Karahan manevî karanlığın zirve yaptığı 1930 yılında Isparta’nın Yalvaç ilçesinde dünyaya gelir. O yıllar mânen sakat yıllardır. Zaman travma geçirmektedir. Karahan da nasibini alır. Kalçası çıkık olarak dünyaya gelir. Bedenen kusurlu olsa da ruhu erken kemale erer. Küçük yaşta Kur’ân’ı hıfzeder. Cismine bakıp ‘topal’ diyenler ruhuna bakıp ‘hafız’ der.

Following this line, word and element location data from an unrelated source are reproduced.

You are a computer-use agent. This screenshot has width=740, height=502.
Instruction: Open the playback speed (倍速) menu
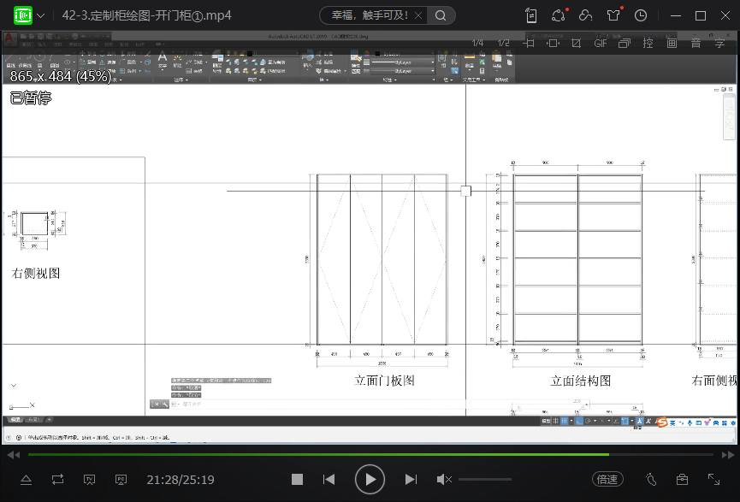[607, 480]
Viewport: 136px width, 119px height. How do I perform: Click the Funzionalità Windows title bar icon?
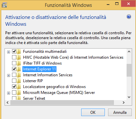[4, 5]
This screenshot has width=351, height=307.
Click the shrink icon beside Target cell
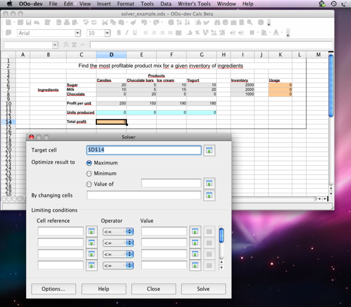pyautogui.click(x=209, y=150)
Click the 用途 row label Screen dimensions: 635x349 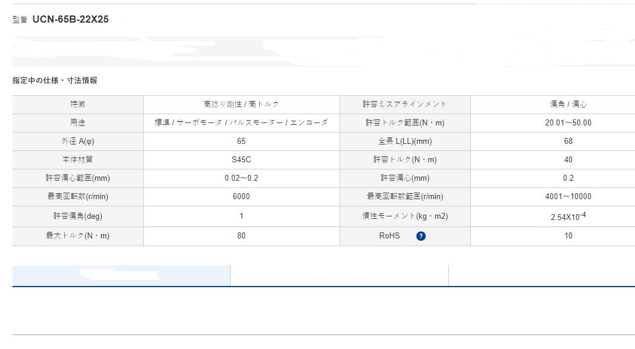pos(77,122)
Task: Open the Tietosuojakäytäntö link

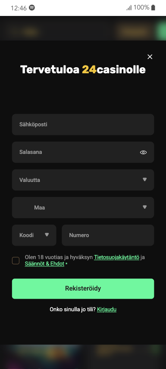Action: click(116, 257)
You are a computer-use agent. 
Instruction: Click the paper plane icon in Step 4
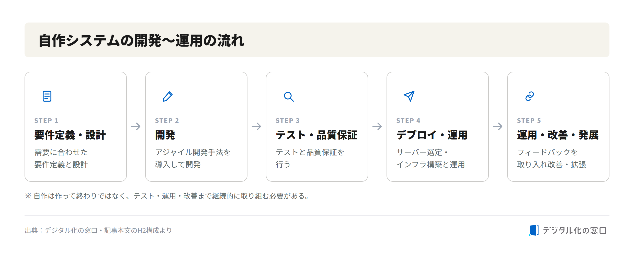409,96
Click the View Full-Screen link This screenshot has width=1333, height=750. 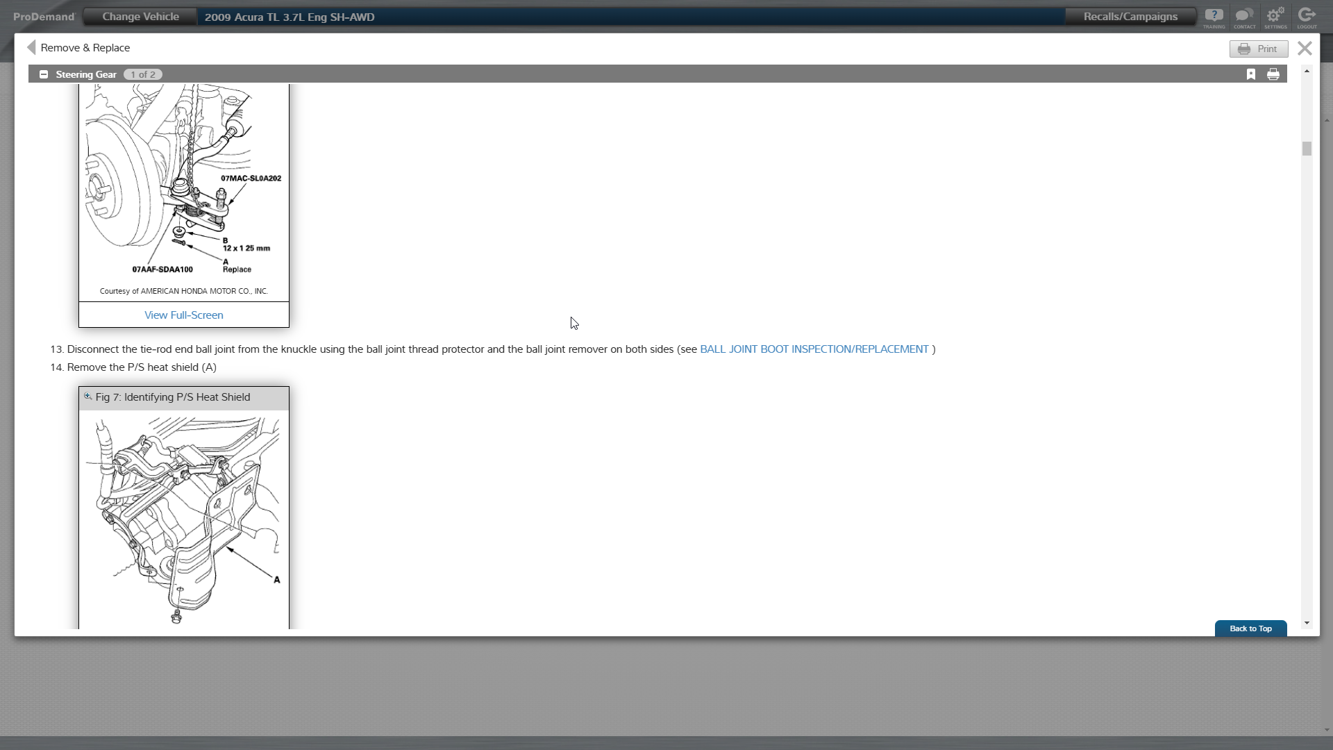click(183, 315)

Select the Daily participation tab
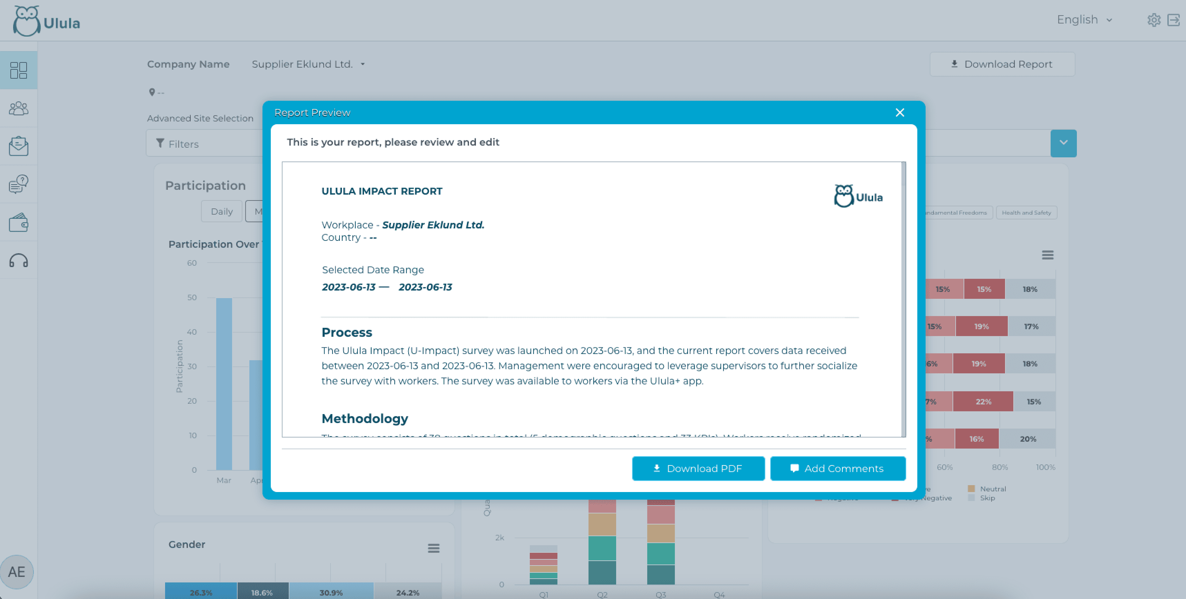click(221, 212)
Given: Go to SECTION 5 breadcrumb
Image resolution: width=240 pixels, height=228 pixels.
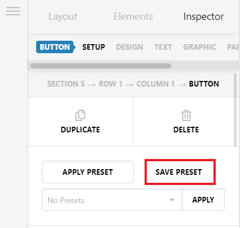Looking at the screenshot, I should [x=66, y=84].
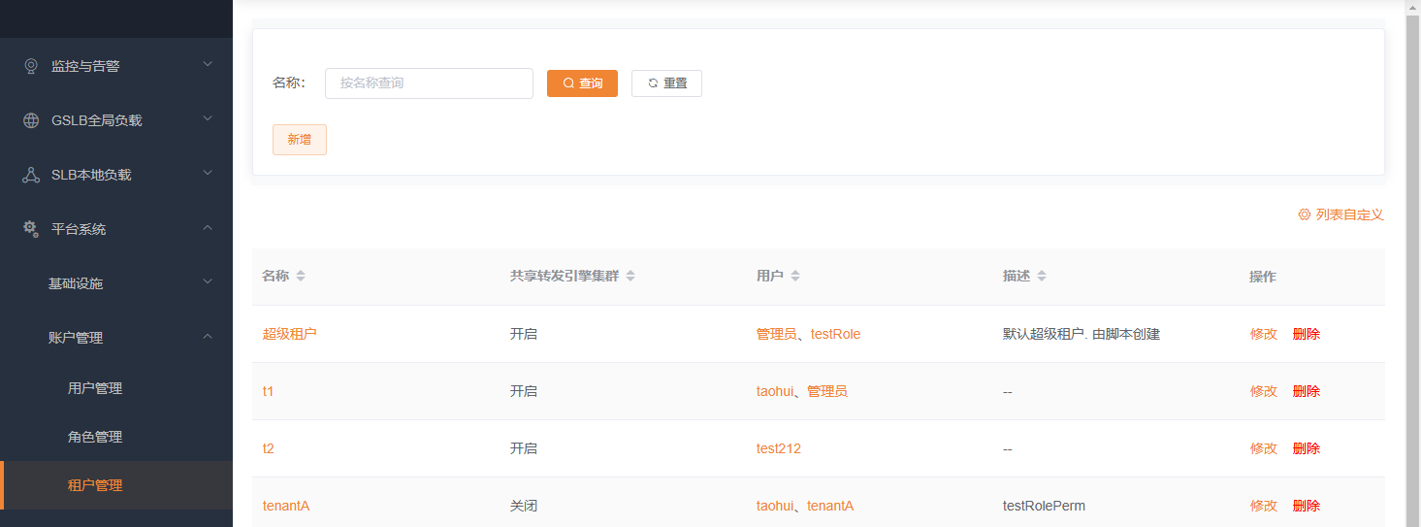The width and height of the screenshot is (1421, 527).
Task: Sort table by 名称 column arrows
Action: pyautogui.click(x=301, y=277)
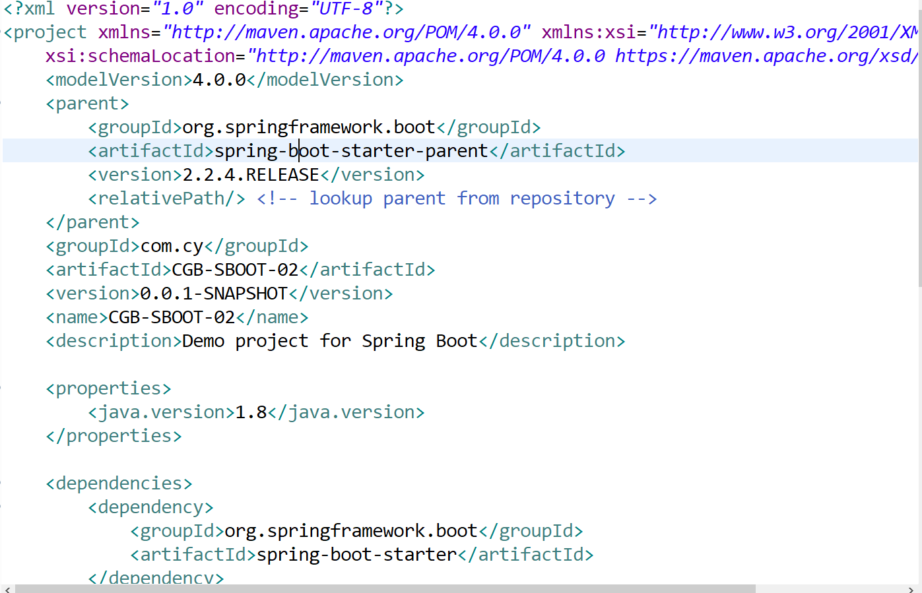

1952’de Kaşhacıbey Camii’nde hoca olarak göreve başlar. O günlerde ilim yoluyla dine taarruz artmıştır. Hafız bu tür sorulara cevap verecek eser bulamamıştır. Mahcup ve mahzundur. Kalbini aydınlatacak Nur arar. “Yâ Rabbi! Eğer ben bu vazifede kalacaksam bana bir yol göster” diye yalvarır. Rabbi duâsını kabul eder. “Karanlık Gecelerin Nurlu Sabahı” Risale-i Nur ile tanıştırır.(1)
ÇAM DAĞLARINDAN GELEN SELÂM
Halil Hafız, Üstadı Çam Dağı’nda ziyaret eder. Üstad “Yalvaç’ta Galip Efendi vardı; Keskinzadelerden. Bir kaza ile vefat etti. Ona çok acıdım, fakat ordan gelip de bu iman derslerinden istifade eden çıkmadı” deyip Asâ-yı Mûsa’yı verir: “Yalvaç’a gidersen ilk karşılaştığın kişiye benim selâmımla birlikte bu Asâ-yı Mûsa’yı da ver” der.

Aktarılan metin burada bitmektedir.